Be strict about "same quantity, same measurement". The failure mode that makes this useless is calling two different measurements that share a number a "contradiction" (e.g. an oracle-ceiling value vs a net-of-echo value; "10/10 on test X" vs "7/7 on test Y").

3. Report the confirmed contradictions (surface, don't fix)

For each contradict pair, report plainly:

the two source files,
the shared quantity and the two incompatible values,
which side looks more authoritative/recent (or "unclear"),
the cosine (how close the pair was).

Optionally write the confirmed list to a small markdown file the user can act on (e.g. .rlat-contradictions.md). Do not edit the corpus source files.

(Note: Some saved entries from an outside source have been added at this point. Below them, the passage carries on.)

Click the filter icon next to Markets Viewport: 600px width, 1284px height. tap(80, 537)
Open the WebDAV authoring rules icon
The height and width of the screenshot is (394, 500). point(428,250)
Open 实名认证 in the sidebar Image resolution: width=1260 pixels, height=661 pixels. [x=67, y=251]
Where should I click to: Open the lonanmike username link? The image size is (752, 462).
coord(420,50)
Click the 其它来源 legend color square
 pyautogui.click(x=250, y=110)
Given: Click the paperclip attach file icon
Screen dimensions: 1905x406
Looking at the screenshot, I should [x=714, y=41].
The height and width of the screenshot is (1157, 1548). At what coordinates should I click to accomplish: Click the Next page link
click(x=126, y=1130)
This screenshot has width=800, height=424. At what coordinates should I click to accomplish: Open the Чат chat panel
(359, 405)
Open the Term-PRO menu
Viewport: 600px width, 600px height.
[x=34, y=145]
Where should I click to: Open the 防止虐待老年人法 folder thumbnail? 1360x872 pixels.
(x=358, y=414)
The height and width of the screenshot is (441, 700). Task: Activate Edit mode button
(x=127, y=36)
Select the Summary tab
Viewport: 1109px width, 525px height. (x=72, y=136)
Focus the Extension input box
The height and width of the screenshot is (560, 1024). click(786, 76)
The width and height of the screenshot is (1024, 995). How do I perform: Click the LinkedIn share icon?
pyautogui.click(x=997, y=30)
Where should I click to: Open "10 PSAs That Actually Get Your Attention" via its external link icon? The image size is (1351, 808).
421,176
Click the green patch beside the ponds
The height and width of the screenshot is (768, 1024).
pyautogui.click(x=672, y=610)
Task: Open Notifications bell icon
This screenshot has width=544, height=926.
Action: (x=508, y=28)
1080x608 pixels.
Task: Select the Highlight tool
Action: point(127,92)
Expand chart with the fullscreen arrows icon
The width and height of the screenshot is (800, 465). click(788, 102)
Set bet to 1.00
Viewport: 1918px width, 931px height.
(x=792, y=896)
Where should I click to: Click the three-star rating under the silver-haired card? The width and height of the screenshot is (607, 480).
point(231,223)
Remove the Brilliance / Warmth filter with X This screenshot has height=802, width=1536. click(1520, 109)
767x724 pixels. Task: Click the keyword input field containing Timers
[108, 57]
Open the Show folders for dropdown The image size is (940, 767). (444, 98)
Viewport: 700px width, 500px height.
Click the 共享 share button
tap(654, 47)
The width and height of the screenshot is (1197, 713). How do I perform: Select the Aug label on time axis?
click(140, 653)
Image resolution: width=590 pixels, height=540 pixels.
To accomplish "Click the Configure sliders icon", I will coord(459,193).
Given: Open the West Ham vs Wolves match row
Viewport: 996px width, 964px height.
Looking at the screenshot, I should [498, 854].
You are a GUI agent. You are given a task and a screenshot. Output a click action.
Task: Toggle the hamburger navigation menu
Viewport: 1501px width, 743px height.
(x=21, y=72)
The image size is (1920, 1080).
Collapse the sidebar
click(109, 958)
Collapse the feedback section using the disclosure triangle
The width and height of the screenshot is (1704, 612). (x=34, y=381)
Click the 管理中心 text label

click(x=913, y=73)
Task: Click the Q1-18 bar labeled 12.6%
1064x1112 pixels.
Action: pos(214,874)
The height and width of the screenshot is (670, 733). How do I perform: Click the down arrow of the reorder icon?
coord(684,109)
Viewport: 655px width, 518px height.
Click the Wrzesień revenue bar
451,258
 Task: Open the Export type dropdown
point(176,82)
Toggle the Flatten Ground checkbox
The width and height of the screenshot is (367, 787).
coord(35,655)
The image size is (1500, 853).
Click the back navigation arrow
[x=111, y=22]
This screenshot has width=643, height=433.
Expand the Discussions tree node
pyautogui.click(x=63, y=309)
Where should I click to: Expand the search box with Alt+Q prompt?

Resolving a confirmed contradiction (the gated ACT — only on the user's go)

Once the user agrees on which side is authoritative and what the resolved value is, record it non-destructively:

curator.reconcile.reconcile_contradiction(km, passage_idx_a, passage_idx_b, resolution, provenance="user")

This lands a high-trust resolution claim in the band's earned layer — the authoritative value and that it supersedes the losing side — citing both conflicting passages. It does not touch the corpus source files: the conflicting passages stay; serve simply ranks the resolution first (it lands at a high provenance tier). Write resolution as a genuine synthesis (the winning value + the supersede note) — a verbatim copy of a cited passage is rejected (it adds no decision), but beyond that the synthesis quality is your responsibility (on the free path the tool trusts your resolution; pass a judge client to gate it against the passages). Do this one conflict at a time, on the user's explicit decision — the user picks the winner; the tool only records it.

Honest limits (state them, never paper over)

Geometry only catches surface-similar conflicts. A genuine contradiction whose two sides are phrased in very different words can fall below the cosine floor and never be surfaced. The floor is a recall/precision knob, not a guarantee of completeness — "no contradictions found" means "none among the same-topic pairs", not "the corpus is fully consistent".
Your stance verdict is a probability, not a proof. On corpora dense with similar-looking numbers (benchmark tables, metrics), expect false positives; a stronger model is not reliably better here (measured). That is exactly why v1 surfaces for review and never auto-edits.
Same-file conflicts are skipped by design. A single document evolving within itself ("we used to think X, now Y") is the author's documented history, not two sources disagreeing. This scan is cross-document only.
Exact duplicates are excluded. Identical text repeated across docs (boilerplate/includes, cosine ≈ 1.0) is redundancy, not contradiction.

Why not just trust the cosine?

Because a high cosine only means same topic — most high-cosine cross-doc pairs are restatements. The cosine narrows the search cheaply; your reading is what separates "two docs about the same thing" from "two docs that disagree". That split — cheap geometry filter, free agent judge — is the whole design.

Reference

.claude/plans/insight-band-outcome/NIGHT_LOG.md → "VALUE PROOF — the contradiction moat" (2026-06-06): the measurement behind this skill — it found a real stale-summary contradiction in the project's own notes; the candidate floor is a tunable recall/precision knob (4/4 recall + 2/2 safety at 0.80 on a clean corpus); ~50% judge precision on metric-dense prose (Sonnet no better).
rlat audit <km> --shape — the geometry surface this skill drives.
rlat-gap-scan — the sibling skill for what the corpus is missing.
curator.reconcile.judge_contradictions — the metered (API) equivalent of the judge step, for non-interactive/batch use.